- **Extracted entries**

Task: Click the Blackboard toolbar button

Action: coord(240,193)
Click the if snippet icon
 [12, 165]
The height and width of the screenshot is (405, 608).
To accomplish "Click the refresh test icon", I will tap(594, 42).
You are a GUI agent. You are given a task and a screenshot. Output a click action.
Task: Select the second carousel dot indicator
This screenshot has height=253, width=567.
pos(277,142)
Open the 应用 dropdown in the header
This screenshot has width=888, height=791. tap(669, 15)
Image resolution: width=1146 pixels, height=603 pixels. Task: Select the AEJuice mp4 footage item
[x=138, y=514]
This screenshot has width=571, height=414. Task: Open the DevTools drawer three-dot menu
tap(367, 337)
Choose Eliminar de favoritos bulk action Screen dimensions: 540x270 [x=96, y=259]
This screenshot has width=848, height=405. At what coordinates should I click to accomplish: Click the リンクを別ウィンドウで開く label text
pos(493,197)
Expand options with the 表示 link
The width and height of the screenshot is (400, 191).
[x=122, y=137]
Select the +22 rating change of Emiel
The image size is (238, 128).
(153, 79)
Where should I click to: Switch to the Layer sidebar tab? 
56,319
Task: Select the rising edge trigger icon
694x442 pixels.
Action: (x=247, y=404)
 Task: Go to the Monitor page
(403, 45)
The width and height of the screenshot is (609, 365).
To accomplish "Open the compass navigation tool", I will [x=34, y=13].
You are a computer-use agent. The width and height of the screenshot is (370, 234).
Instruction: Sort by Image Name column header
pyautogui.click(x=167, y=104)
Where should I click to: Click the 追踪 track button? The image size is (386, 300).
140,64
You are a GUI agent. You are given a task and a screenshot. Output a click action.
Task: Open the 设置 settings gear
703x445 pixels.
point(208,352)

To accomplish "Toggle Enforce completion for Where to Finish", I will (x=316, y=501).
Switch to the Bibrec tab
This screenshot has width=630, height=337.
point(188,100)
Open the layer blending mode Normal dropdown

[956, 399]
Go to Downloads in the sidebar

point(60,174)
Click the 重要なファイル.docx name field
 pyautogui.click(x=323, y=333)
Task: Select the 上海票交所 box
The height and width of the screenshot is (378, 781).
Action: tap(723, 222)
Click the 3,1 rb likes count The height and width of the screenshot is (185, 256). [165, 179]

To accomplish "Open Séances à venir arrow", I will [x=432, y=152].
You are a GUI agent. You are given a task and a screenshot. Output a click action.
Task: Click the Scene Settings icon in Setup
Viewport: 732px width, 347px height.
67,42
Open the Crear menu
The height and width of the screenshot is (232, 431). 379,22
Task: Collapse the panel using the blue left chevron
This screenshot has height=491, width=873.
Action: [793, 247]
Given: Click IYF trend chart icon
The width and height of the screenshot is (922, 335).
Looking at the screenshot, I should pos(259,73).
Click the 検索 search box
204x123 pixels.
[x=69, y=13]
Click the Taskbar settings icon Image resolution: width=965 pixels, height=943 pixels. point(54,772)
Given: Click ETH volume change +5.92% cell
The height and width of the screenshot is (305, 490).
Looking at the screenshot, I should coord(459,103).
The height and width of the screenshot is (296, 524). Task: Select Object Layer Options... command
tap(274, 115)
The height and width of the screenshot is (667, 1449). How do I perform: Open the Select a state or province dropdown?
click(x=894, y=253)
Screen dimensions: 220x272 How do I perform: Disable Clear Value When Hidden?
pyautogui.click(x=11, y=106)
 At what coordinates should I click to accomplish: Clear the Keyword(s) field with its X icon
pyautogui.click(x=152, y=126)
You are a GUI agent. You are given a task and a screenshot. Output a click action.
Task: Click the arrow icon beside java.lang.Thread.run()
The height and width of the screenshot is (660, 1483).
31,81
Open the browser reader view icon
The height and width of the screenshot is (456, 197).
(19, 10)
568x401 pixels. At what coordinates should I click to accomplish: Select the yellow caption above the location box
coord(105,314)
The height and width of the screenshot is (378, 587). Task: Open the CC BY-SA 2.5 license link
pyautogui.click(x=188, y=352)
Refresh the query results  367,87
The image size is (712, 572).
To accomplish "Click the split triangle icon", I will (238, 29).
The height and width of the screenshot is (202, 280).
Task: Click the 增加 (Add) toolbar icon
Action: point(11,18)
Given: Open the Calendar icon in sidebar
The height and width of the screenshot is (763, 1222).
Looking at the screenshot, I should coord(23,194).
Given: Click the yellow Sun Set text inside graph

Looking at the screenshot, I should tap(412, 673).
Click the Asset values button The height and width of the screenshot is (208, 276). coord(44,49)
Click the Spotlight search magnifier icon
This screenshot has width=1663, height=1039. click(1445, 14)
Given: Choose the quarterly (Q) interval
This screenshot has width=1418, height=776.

- **What the exercise asks**
Whichever lines of the data include the word "arrow", pull them out.

- **Answer box**
To accomplish "Open Séances à venir arrow", I will [x=432, y=152].
Task: Click the arrow icon beside java.lang.Thread.run()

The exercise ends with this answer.